M. Steenvliet, au contraire, semblait s'amuser beaucoup, et ne se privait point, dans son imperturbable attention, de manifester de temps en temps son approbation par de petits cris admiratifs. L'amitié du baron d'Overburg et ses vins vieux l'avaient mis en belle humeur.
Il n'en était pas de même de son fils: celui-ci, assis entre la hautaine douairière,—qui se comportait comme si elle avait complètement oublié qu'il était assis à côté d'elle,—et une fillette, une enfant, qui paraissait avoir peur de lui, était dans un grand embarras pour se donner une contenance. D'ailleurs, quoique les causeurs ne le fissent certainement pas avec intention, tout ce qu'il entendait était une désapprobation implicite, mais sévère, de son futur mariage, et une pénible humiliation pour lui qui, en fait d'ancêtres, ne pouvait en produire d'autres que son grand-père, lequel avait été également un simple maçon.
Il remarqua que Clémence ne ressentait pas moins que lui les piqûres que leur faisaient ces vantardises sur les naissances illustres et les nobles alliances. La jeune fille, depuis le commencement de cet entretien, était devenue beaucoup plus triste, malgré les compliments flatteurs que ne cessait de lui adresser le cérémonieux chevalier de Saintenoy. Herman entendit même Clémence répondre à une question du chevalier, qu'elle ne se sentait pas très bien, et qu'elle avait un peu mal à la tête.
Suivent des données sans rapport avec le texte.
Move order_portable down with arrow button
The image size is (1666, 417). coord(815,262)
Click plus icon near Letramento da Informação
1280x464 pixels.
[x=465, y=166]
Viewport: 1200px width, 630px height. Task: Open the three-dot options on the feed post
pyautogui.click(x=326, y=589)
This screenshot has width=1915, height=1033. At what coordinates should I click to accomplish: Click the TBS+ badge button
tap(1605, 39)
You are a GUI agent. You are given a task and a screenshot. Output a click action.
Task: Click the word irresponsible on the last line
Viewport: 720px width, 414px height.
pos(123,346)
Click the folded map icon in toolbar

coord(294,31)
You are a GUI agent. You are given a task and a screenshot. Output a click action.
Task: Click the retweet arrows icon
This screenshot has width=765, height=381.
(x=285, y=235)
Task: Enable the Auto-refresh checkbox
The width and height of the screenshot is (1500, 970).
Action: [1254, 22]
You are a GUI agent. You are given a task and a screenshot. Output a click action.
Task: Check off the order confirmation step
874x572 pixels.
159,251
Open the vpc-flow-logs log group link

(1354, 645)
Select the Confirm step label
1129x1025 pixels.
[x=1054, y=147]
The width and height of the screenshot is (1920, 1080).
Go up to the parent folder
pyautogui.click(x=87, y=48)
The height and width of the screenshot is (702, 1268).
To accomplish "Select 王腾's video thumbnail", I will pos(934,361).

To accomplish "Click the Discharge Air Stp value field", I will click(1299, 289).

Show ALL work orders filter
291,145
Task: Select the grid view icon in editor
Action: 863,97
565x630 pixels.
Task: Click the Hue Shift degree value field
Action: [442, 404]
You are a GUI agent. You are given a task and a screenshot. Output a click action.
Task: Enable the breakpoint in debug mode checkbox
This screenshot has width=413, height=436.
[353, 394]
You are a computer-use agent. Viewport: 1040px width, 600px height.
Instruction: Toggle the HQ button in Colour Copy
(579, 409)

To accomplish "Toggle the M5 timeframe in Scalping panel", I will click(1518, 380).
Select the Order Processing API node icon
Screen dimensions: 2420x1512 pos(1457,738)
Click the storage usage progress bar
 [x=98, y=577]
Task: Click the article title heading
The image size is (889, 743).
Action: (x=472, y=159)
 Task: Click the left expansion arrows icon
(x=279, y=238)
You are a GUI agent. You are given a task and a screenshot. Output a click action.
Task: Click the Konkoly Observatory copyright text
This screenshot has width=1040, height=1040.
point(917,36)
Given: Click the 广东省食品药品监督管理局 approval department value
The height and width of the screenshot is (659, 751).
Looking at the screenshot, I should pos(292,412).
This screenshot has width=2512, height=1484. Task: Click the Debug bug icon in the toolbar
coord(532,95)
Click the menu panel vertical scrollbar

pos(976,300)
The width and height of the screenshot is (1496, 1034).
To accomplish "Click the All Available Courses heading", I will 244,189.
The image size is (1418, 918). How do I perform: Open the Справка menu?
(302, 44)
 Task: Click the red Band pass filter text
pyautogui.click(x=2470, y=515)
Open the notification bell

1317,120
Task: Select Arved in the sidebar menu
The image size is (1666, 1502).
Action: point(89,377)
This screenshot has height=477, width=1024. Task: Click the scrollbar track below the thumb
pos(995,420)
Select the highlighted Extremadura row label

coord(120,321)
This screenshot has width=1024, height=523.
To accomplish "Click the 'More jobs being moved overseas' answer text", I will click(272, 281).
Précisément le marquis de Hooghe venait de prétendre qu'il
pouvait prouver qu'un de ses ancêtres était monté sur les murs de
Jérusalem en même temps que Godefroid de Bouillon, lorsque le sire
Van Dievoort s'écria en riant:
—Bah! tout cela, c'est des sottes histoires! Que m'importe que mes ancêtres aient ou n'aient pas été louvetiers, ambassadeurs ou porte-queue de Charlemagne ou de Jacqueline de Bavière? On est ce qu'on est, et non pas ce que d'autres ont été avant nous. Si l'un de nous était venu au monde à Constantinople, il aurait certainement été Turc. Nous, les Dievoort, nous sommes Bruxellois de père en fils. En 1700, mes parents étaient encore tisserands. Mon grand-père était, en 1740, doyen de sa corporation, et parce que sa grande fortune lui permit de tirer d'embarras le prince de Kaunitz, chancelier de Marie-Thérèse, l'impératrice lui octroya des lettres de noblesse. Oui, oui, je descends d'une famille d'ouvriers, et je m'en vante.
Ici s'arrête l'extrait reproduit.